Method for Mass Spectrometry and Mass Spectrometer
Abstract
A plurality of partial mass-to-charge-ratio ranges are defined so that neighboring partial mass-to-charge-ratio ranges overlap each other at a mass-to-charge ratio of a reference ion (Step 2). Mass spectrometry data of a known compound is acquired in each partial mass-to-charge-ratio range (Steps 3 and 4). A normalization coefficient is determined based on a measured intensity of the reference ion in the mass spectrometry data acquired in each of the neighboring partial mass-to-charge-ratio ranges (Steps 6 and 9). Mass spectrometry data of a measurement-target sample is acquired in each partial mass-to-charge-ratio range (Step 12). The mass spectrometry data of the measurement-target sample acquired in each partial mass-to-charge-ratio range is normalized by being multiplied by the corresponding normalization coefficient (Step 14). The normalized mass spectrometry data of the plurality of partial mass-to-charge-ratio ranges is integrated into one set of mass spectrometry data (Step 15).
Claims
exact text as granted — not AI-modified1 . A method for mass spectrometry, comprising steps of:
defining a plurality of partial mass-to-charge-ratio ranges by dividing a whole mass-to-charge-ratio range which is a measurement target, in such a manner that neighboring partial mass-to-charge-ratio ranges overlap each other at a mass-to-charge ratio of a predetermined reference ion generated from a known compound; acquiring a set of mass spectrometry data by performing a mass spectrometric analysis of the known compound in each of the plurality of partial mass-to-charge-ratio ranges; determining a normalization coefficient for normalizing measured intensities of ions in each of the plurality of partial mass-to-charge-ratio ranges, based on a measured intensity of the reference ion in the mass spectrometry data acquired in each of the neighboring partial mass-to-charge-ratio ranges; acquiring a set of mass spectrometry data by performing a mass spectrometric analysis of a measurement-target sample in each of the plurality of partial mass-to-charge-ratio ranges; normalizing the mass spectrometry data of the measurement-target sample acquired in each of the plurality of partial mass-to-charge-ratio ranges, by multiplying the measured intensities of the ions in the mass spectrometry data by the normalization coefficient corresponding to the partial mass-to-charge-ratio range concerned; and integrating the normalized mass spectrometry data of the plurality of partial mass-to-charge-ratio ranges into one set of mass spectrometry data.

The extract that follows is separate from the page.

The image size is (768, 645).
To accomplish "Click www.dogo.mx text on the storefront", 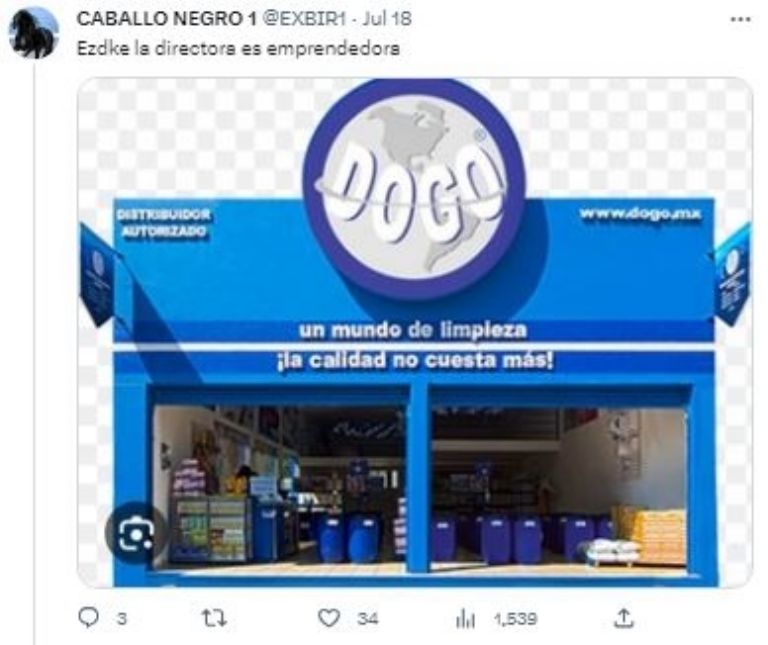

2 . The method for mass spectrometry according to claim 1 , wherein either the mass spectrometry data of one of the partial mass-to-charge-ratio ranges or average data of the mass spectrometry data of two neighboring partial mass-to-charge-ratio ranges is used as the mass spectrometry data corresponding to an overlapping section of the partial mass-to-charge-ratio ranges in the step of integrating the normalized mass spectrometry data.
3 . A method for mass spectrometry, comprising steps of:
defining a plurality of partial mass-to-charge-ratio ranges by dividing a whole mass-to-charge-ratio range which is a measurement target, in such a manner that neighboring partial mass-to-charge-ratio ranges overlap each other at a mass-to-charge ratio of a predetermined reference ion generated from a known compound; acquiring a set of mass spectrometry data by performing a mass spectrometric analysis of a measurement-target sample with the known compound added in each of the plurality of partial mass-to-charge-ratio ranges; normalizing the mass spectrometry data of the measurement-target sample acquired in each of the plurality of partial mass-to-charge-ratio ranges, in such a manner that measured intensities of the reference ion in the sets of mass spectrometry data respectively acquired in the neighboring partial mass-to-charge-ratio ranges are equalized; and integrating the normalized mass spectrometry data of the plurality of partial mass-to-charge-ratio ranges into one set of mass spectrometry data.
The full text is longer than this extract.